Doch zum Glück ist Bond immer noch Bond, was Sam Mendes mit einer spektakulären Eröffnungssequenz auch sofort unter Beweis stellt: Da überschlagen sich Autos, rasen Motorräder über die Dächer des Markts in Istanbul, da prügeln sich zwei Männer auf einem fahrenden Zug und purzeln VW Käfer auf die Straße - mittendrin der wunderbar in die Rolle gewachsene Daniel Craig, der sich nach einem Sprung auf einen in voller Fahrt von einer Baggerschaufel zerrissenen Waggon noch den exzellent sitzenden Tom Ford-Anzug gerade zieht. Damit aber, das muß gesagt werden, hat SKYFALL die Sensationen hinter sich gelassen. Im Verlauf des Films gibt es zwar noch ein paar Schußwechsel und die pittoreske Prügelei zweier Silhoutten vor den bunten Farben einer LED-Werbung in Shanghai, aber die immer ausgefalleneren Kapriolen zu Lande, zu Wasser und in der Luft, die man von 007 gewohnt ist, fehlen ebenso wie die explodierende Festung des Bösen im Finale - tatsächlich gibt sich das große Finish mit einem nachtschwarzen Shootout geradezu introspektiv.

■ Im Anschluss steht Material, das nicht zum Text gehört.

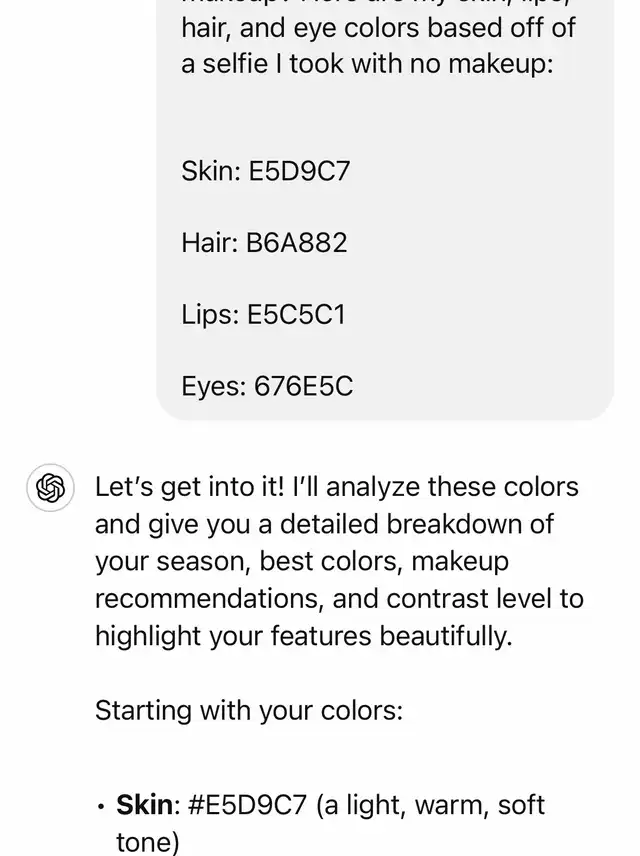
Task: Click the ChatGPT logo avatar icon
Action: click(x=50, y=488)
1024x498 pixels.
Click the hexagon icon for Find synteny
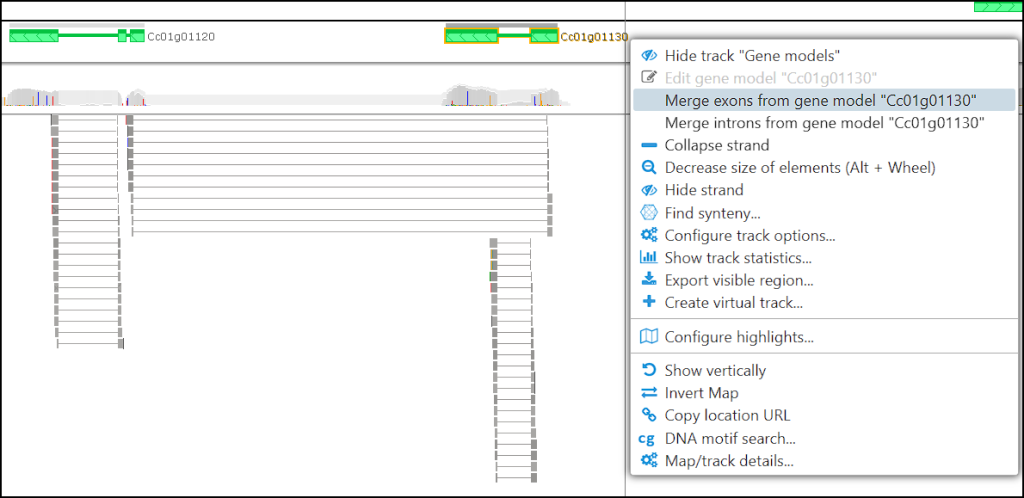[x=648, y=213]
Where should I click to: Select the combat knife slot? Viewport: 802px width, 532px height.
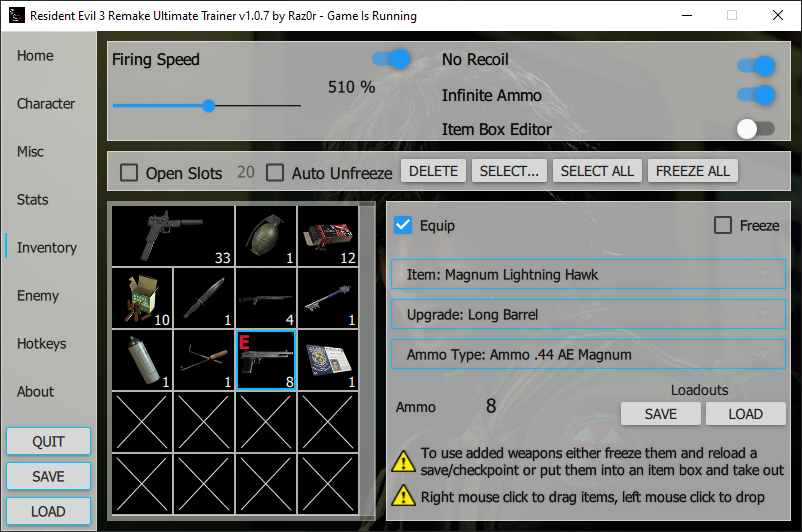pos(204,297)
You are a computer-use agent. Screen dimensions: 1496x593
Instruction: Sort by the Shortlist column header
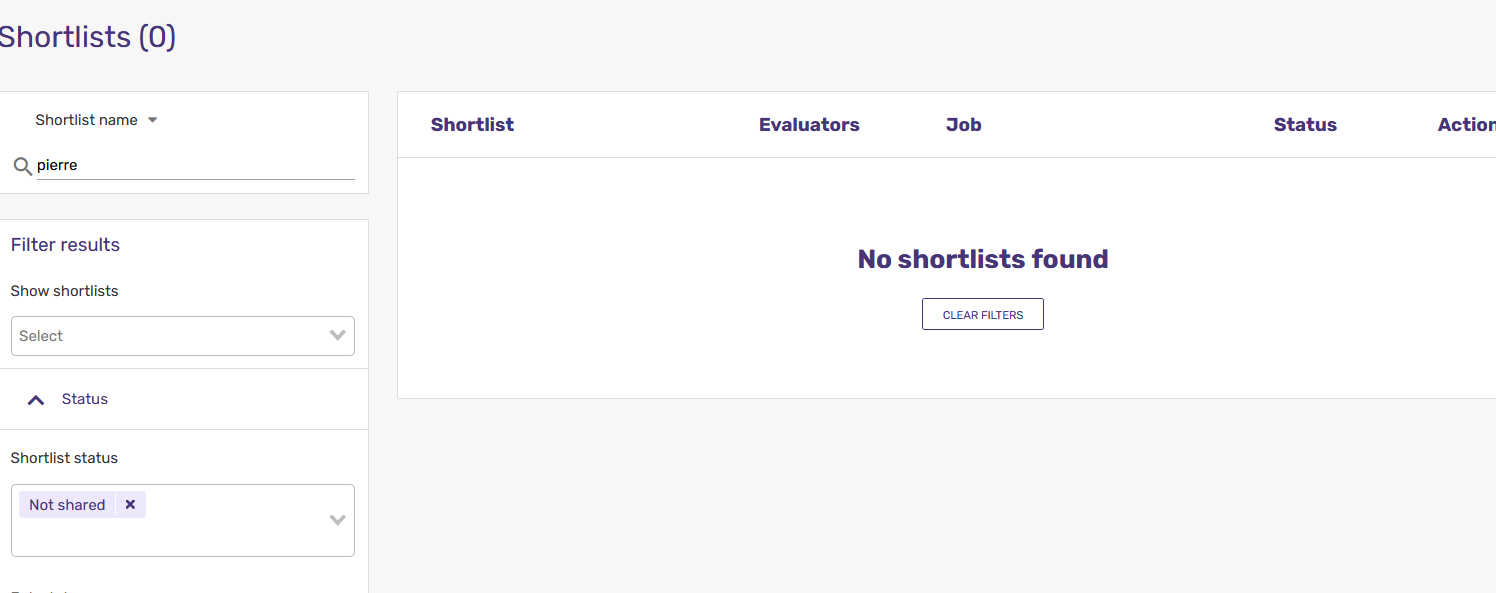tap(472, 125)
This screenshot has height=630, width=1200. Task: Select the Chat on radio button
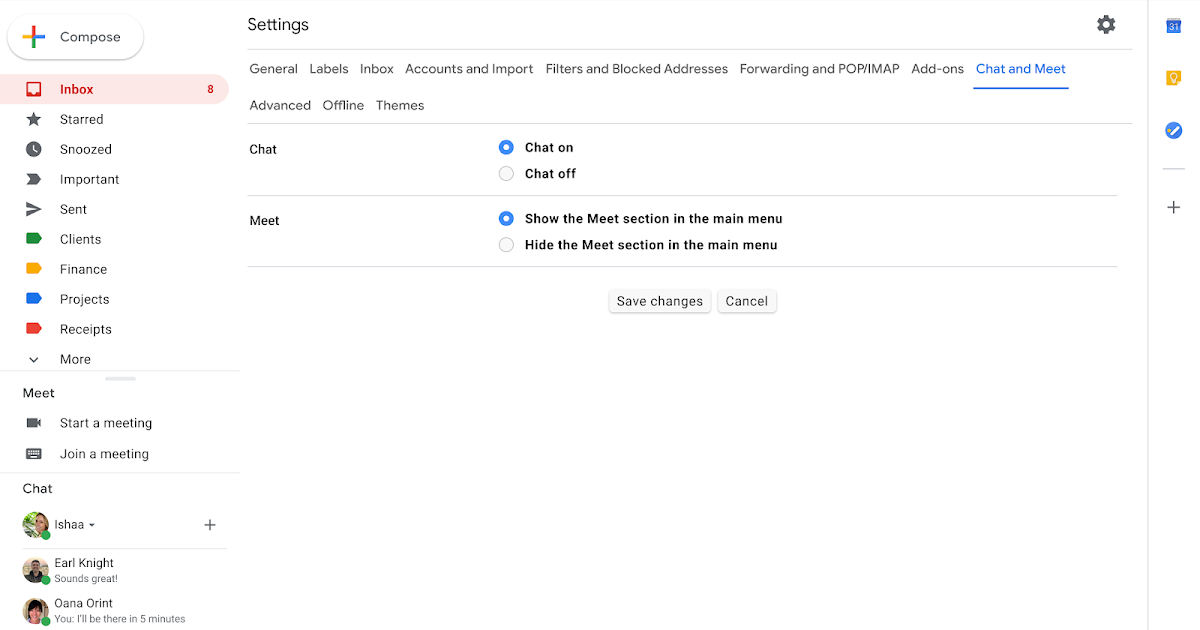click(x=506, y=147)
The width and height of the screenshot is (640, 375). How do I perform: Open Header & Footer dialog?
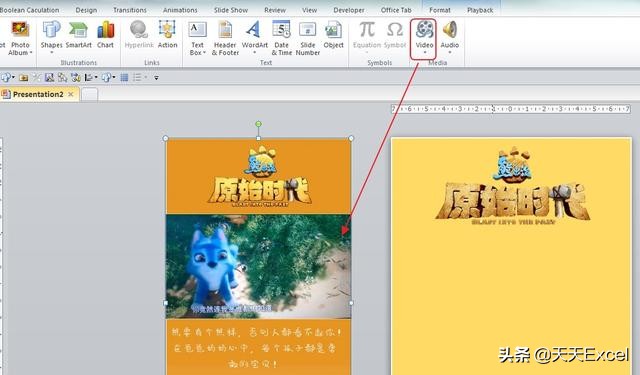click(225, 38)
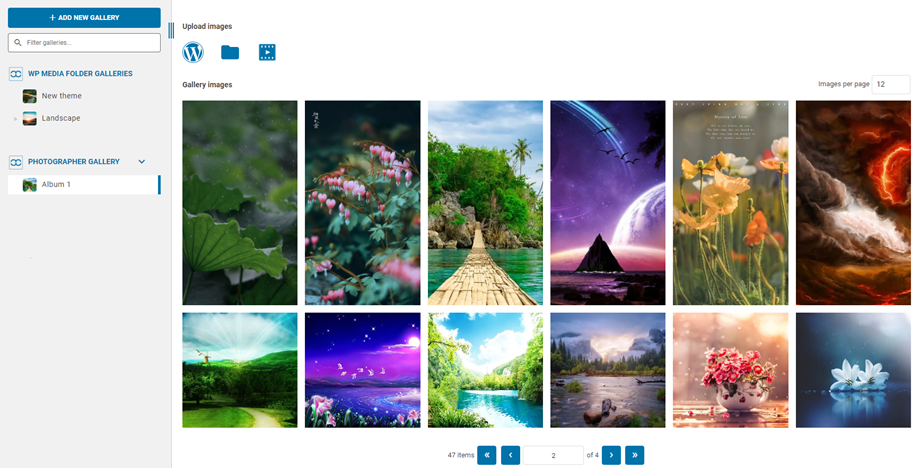Viewport: 920px width, 468px height.
Task: Click the Images per page field
Action: pyautogui.click(x=891, y=84)
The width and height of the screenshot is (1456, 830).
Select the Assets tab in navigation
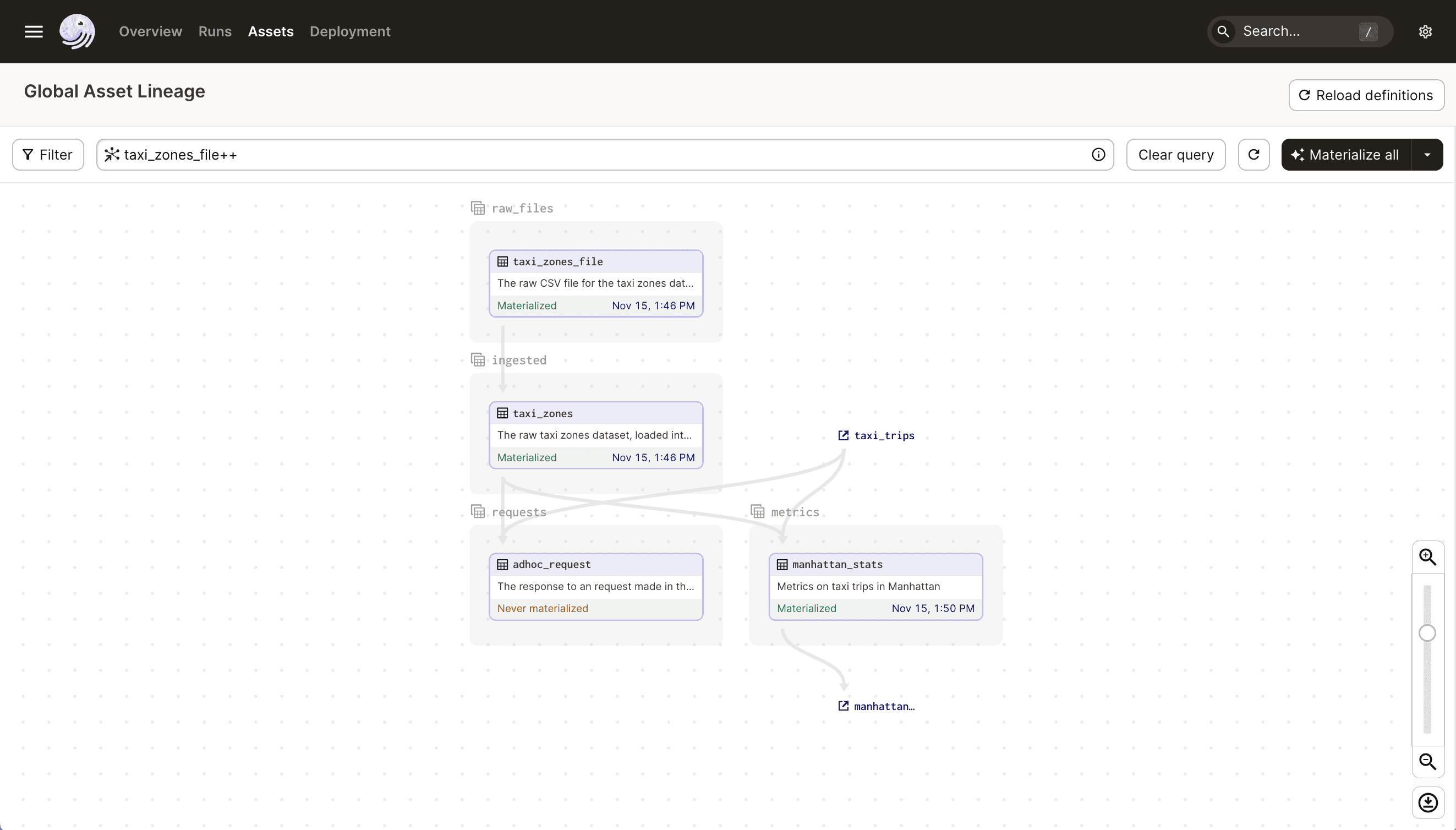coord(271,31)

Ein untypischer James Bond-Film also, der sich auf der anderen Seite so "bondig" anfühlt wie schon lange keiner mehr. Ein Film, der sich nicht nur die Übersicht und den nötigen Atem in der Action erlaubt, sondern auch die exotischen Locations mit den elegischen Aufnahmen bebildert, die sie verdient haben. Ein Film auch, der Witz nicht mit Alberei und Gewalt nicht ausschließlich mit Zynismus verwechselt - und der einen mit einer gut gezeichneten Nebenfigur wie Ralph Fiennes' Chef für Spionage und Sicherheit auch mal für eine Weile im Unklaren lässt. Mittendrin Daniel Craig, der James Bond nun endlich zweidimensional zeichnen darf: Mit den modischen Narben auf Körper und Seele, wie sie die Helden der Gegenwart wohl tragen müssen, aber auch mit einem ausgesprochen süffigen Spaß an der Arbeit. Selbstgefällige Kommentare von Boulevardmedien wie Spiegel Online ("Heul doch, James") kann man getrost ignorieren: SKYFALL ist großes Kino.